What needs to be done — Please output exactly the part of the records below that opens with the line containing "Transaction API (70, 331)" and closes with the line containing "Transactions (54, 1399)", both lines included, and nothing else.

Data for review —
'''

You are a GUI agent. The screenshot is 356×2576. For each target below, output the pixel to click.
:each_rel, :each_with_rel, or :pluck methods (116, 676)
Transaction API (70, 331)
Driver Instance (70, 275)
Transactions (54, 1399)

'''
'''

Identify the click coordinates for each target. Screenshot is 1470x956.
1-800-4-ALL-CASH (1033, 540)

'''

Solution for this problem —
Transaction API (70, 331)
Driver Instance (70, 275)
Transactions (54, 1399)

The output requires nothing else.